E mesmo após tantos anos no Egito, ao reencontrar seus irmãos, ele demonstra ser presunçoso, arrogante e vingativo, como vemos em Mikêts e Vaigásh.

Em sua vingança, Yossêf até mesmo envolve seu irmão mais novo, Biniamin, que nem mesmo teve participação na trama que os irmãos mais velhos haviam armado para ele no passado.

Ele vê que seus irmãos já não são mais os mesmos e não agem mais como agiram no passado, pois se negam a entregar o filho mais novo de Yaacóv. Ele vê, mas não enxerga.

Os irmãos afirmam “nosso pai é idoso e já perdeu um filho caçula, não podemos privá-lo da presença de seu outro filho mais novo”. Yossêf ouve, mas não escuta. E exige que lhe seja trazido Biniamin.

Quando Biniamin é trazido, Yossêf os recebe com festa, mas, após dispensá-los, manda a guarda atrás deles, acusando-os de roubo.
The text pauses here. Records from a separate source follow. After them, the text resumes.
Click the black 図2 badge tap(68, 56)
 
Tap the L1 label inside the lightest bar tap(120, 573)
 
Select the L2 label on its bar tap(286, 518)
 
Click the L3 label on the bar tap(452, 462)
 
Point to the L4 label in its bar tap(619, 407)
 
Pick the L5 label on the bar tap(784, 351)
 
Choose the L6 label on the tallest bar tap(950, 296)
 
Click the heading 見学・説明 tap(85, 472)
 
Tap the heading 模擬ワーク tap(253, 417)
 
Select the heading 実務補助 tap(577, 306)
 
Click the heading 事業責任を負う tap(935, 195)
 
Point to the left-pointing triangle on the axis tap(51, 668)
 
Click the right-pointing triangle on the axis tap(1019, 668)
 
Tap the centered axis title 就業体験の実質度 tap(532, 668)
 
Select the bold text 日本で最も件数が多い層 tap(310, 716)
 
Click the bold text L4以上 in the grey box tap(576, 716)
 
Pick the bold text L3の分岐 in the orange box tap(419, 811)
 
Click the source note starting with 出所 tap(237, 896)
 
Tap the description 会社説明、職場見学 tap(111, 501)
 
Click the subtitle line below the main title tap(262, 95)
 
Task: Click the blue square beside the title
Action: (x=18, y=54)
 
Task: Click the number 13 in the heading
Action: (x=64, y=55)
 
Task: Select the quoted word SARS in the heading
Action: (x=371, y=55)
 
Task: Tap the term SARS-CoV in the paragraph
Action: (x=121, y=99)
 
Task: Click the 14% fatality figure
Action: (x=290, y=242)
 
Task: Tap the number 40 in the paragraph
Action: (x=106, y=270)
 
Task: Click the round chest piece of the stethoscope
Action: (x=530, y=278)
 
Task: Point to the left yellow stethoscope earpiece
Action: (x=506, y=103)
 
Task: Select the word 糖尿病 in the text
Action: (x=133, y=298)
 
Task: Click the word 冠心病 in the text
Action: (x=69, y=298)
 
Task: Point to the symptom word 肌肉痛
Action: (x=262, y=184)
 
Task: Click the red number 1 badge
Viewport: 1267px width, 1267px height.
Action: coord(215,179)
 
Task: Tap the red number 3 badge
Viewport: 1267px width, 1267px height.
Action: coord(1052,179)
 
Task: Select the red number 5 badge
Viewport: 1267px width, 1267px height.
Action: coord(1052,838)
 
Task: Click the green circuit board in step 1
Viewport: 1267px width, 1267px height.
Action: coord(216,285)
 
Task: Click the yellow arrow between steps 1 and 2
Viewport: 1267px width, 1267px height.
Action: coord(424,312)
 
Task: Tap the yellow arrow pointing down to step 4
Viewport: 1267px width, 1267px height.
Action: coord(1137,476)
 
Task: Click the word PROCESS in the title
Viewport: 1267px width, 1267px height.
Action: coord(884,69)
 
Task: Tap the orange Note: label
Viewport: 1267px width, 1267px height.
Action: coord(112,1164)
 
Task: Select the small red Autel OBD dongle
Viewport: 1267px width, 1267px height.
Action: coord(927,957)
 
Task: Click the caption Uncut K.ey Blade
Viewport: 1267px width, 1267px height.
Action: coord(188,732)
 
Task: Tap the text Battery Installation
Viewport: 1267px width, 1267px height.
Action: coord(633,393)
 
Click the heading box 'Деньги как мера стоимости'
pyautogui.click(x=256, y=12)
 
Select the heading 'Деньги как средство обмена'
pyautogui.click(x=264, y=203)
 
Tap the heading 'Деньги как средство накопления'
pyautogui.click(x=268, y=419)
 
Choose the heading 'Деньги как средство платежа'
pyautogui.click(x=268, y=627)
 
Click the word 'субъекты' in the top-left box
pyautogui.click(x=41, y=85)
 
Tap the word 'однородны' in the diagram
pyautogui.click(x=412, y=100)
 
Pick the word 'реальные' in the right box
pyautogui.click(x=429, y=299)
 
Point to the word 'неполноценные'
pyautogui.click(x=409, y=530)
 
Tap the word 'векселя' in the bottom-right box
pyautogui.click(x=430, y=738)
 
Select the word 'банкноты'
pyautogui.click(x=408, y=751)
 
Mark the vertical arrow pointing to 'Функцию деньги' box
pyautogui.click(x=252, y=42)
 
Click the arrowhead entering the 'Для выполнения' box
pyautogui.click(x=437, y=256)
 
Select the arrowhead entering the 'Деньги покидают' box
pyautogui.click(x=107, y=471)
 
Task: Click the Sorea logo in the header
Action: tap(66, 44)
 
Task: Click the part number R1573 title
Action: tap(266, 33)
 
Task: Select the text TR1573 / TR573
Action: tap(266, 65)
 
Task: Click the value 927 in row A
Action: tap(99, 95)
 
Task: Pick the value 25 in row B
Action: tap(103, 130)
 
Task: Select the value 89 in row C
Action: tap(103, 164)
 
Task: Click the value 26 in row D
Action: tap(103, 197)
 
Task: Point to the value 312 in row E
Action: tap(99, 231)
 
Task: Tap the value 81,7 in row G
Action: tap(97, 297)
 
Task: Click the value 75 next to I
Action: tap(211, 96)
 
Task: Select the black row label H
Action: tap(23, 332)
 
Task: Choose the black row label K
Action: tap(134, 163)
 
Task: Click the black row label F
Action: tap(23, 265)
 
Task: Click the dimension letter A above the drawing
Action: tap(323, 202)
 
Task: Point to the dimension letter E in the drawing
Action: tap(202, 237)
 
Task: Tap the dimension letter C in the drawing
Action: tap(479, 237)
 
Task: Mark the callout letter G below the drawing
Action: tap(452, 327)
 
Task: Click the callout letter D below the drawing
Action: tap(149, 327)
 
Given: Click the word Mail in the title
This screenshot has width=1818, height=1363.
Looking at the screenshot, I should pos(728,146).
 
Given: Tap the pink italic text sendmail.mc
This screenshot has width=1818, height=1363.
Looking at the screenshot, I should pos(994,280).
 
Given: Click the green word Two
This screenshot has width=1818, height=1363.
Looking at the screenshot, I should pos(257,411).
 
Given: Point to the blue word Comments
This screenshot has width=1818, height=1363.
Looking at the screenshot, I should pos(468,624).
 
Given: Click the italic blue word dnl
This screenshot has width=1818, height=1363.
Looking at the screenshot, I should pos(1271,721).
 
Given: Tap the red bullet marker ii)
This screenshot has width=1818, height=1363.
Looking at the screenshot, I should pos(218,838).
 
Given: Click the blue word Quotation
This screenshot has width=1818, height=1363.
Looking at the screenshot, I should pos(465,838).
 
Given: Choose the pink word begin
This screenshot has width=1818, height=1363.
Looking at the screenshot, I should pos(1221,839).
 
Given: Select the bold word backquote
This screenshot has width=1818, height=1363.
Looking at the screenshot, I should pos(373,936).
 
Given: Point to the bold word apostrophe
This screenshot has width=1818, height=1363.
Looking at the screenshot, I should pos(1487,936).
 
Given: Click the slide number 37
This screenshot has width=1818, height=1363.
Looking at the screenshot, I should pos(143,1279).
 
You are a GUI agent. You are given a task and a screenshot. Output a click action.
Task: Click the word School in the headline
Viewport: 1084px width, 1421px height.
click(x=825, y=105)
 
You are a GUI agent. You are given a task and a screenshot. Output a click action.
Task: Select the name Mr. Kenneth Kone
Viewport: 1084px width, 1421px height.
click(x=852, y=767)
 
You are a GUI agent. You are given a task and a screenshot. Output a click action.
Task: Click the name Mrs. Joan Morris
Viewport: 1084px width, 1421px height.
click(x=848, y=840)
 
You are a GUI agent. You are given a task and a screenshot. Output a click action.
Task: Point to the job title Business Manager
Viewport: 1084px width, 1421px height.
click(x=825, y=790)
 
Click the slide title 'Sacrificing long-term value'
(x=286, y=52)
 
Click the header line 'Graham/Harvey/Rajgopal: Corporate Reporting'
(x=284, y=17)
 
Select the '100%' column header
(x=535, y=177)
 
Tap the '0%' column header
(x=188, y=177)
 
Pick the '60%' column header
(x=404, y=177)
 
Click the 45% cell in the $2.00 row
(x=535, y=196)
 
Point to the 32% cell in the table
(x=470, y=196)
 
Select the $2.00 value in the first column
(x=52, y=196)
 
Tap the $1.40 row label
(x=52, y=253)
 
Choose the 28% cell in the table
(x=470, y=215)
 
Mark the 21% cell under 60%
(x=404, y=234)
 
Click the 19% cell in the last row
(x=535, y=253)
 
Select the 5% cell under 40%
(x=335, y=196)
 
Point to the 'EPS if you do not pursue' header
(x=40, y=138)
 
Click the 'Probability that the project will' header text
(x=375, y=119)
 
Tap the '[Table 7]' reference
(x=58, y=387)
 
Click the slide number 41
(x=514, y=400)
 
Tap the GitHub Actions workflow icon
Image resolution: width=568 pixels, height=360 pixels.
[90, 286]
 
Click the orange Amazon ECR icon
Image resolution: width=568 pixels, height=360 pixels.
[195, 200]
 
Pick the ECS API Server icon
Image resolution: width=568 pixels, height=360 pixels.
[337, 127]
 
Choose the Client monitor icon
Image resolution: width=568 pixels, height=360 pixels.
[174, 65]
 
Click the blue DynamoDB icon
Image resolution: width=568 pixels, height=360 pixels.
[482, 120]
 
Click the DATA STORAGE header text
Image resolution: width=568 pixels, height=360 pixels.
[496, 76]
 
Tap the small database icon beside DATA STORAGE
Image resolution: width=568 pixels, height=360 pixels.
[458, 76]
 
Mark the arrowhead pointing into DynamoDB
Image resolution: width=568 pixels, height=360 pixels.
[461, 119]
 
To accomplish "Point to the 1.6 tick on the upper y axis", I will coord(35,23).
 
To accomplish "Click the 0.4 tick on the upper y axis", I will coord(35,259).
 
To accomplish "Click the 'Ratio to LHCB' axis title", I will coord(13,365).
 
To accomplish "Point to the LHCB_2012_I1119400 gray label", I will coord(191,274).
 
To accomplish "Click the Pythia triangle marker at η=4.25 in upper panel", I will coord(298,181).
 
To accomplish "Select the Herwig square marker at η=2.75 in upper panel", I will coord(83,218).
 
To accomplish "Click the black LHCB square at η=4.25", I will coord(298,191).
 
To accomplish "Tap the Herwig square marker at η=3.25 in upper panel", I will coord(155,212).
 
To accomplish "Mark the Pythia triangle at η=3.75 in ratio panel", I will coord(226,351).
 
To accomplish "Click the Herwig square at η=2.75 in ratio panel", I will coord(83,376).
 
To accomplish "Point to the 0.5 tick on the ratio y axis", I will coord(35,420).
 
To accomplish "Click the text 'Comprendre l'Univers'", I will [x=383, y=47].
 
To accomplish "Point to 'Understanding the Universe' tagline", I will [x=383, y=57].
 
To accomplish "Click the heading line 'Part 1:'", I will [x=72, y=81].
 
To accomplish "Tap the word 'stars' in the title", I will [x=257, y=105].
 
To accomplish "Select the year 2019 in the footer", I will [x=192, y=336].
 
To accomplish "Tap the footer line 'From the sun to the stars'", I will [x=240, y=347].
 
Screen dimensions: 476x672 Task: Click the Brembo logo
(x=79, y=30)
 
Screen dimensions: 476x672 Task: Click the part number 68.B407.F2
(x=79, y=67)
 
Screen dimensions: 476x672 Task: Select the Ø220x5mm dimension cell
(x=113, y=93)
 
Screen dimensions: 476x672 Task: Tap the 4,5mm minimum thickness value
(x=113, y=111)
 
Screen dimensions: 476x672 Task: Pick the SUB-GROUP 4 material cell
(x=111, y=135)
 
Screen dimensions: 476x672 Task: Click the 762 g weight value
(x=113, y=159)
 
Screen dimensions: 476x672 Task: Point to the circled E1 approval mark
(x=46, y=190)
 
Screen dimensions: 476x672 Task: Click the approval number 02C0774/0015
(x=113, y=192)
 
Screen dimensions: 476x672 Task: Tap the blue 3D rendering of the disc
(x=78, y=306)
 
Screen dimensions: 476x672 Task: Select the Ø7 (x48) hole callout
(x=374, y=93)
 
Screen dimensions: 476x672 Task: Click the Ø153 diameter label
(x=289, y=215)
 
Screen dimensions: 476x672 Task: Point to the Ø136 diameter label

Mochilas revistadas e um copo de prata, plantado ali de maneira vil, é encontrado com Biniamin.

Diante da prisão de Biniamin, Yehudá se oferece para ficar em seu lugar, implorando que o menino possa voltar para Yaacóv, pois a dor da perda poderia leva-lo à morte. Yossêf permanece impassível.

Ele continua sem enxergar, continua sem escutar. Só na terceira vez, quando Yehudá se aproxima e fala a seu ouvido sobre Yaacóv, é que ele finalmente desiste da vingança, revela-se aos irmãos e pergunta: “Meu pai ainda vive?”. Yossêf, até então cego e surdo pelo desejo de vingança, ainda não tinha se dado conta daquilo que os irmãos já haviam falado.

É nesse momento que ele consegue passar sobre o passado, libertar-se do ódio que nutria pelos irmãos, desistir de sua vingança e enxergar de maneira positiva o que o destino acabou lhe reservando. Ali, Yossêf muda sua própria natureza.

É somente ao esmagar a arrogância e o egoísmo dentro de si, ao sufocar seu próprio desejo de vingança é que ele se torna capaz de enxergar o outro em sua completude, em sua humanidade e em seu potencial de mudança.

Ali ele se torna o tsadíc. “O que tudo isso significa?” – pergunta Elie Wiesel – “Significa que ninguém nasce tsadíc. Significa que se deve lutar para se tornar um justo. E, uma vez tendo se tornado um tsadíc, deve-se lutar para não deixar de sê-lo”.